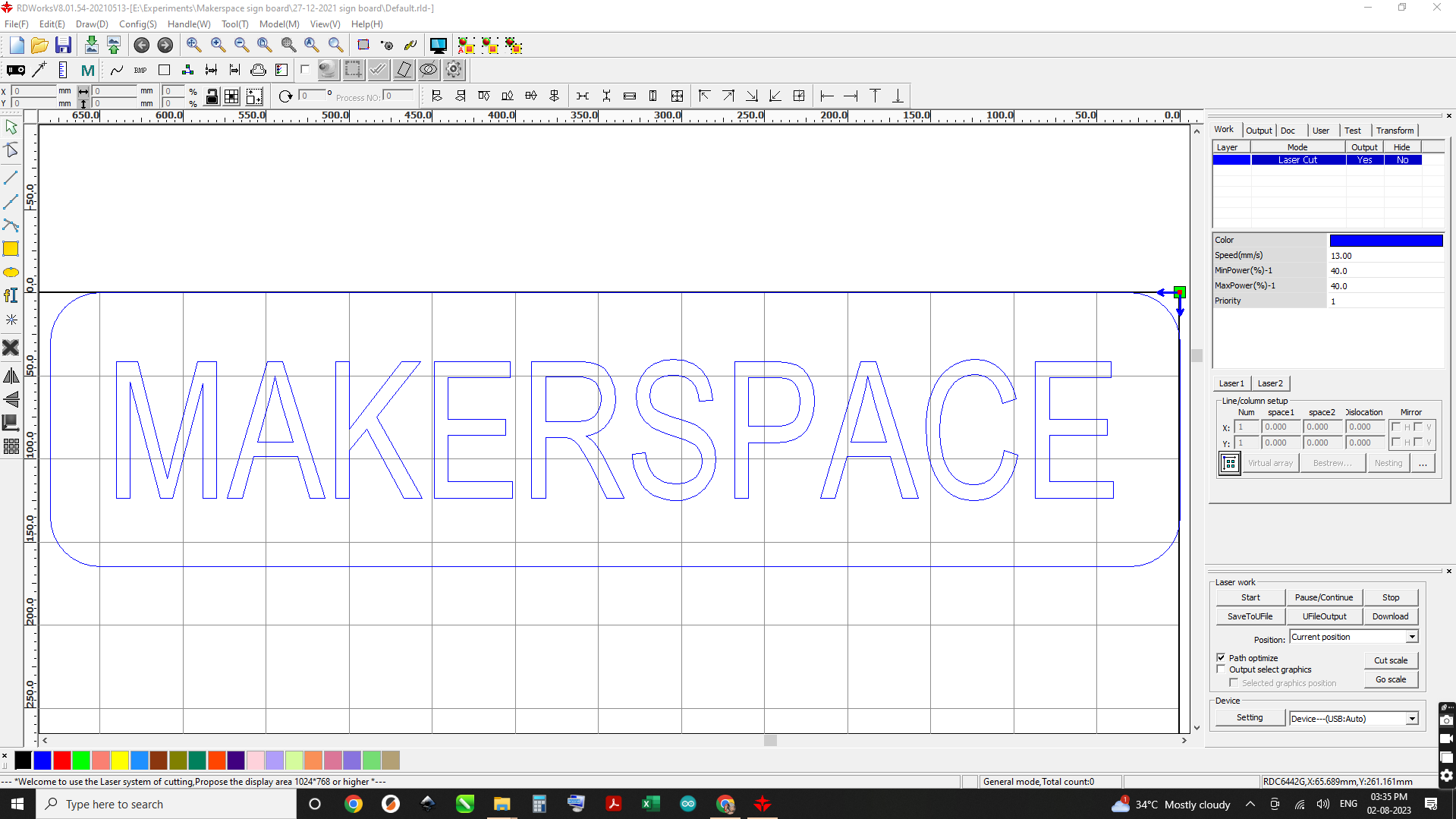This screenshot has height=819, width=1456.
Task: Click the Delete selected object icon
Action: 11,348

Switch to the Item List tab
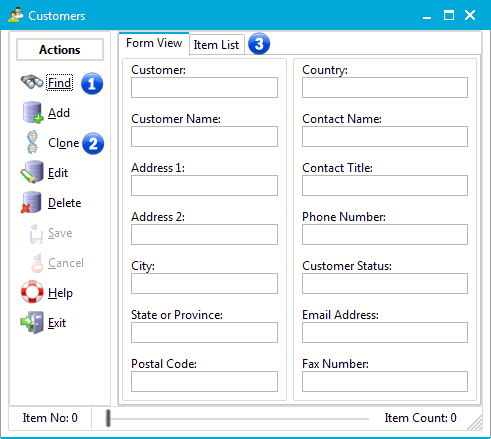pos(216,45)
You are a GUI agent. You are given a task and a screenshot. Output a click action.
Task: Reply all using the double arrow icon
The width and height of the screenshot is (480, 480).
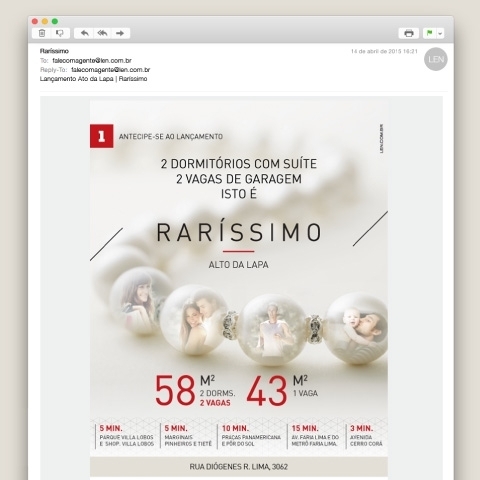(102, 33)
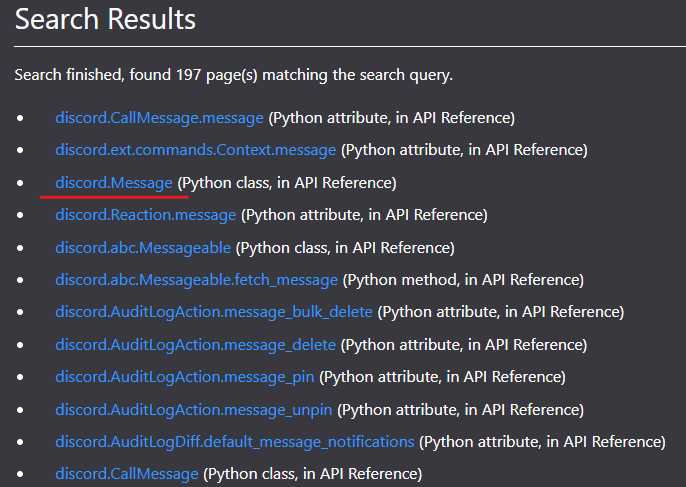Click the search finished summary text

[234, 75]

-------

§ EXERCISE INSTRUCTIONS: Convert each line of the records above into a Markdown table with the columns Row and Line, numbering the rows and omitting blank lines. Leave the pictures out of the table.

§ OUTPUT OF THE TASK:
| Row | Line |
|---|---|
| 1 | This screenshot has height=819, width=1456. |
| 2 | Task: Click the Delete selected object icon |
| 3 | Action: 11,348 |
| 4 | Switch to the Item List tab |
| 5 | pos(216,45) |
| 6 | You are a GUI agent. You are given a task and a screenshot. Output a click action. |
| 7 | Task: Reply all using the double arrow icon |
| 8 | The width and height of the screenshot is (480, 480). |
| 9 | (102, 33) |
| 10 | Click the search finished summary text |
| 11 | [234, 75] |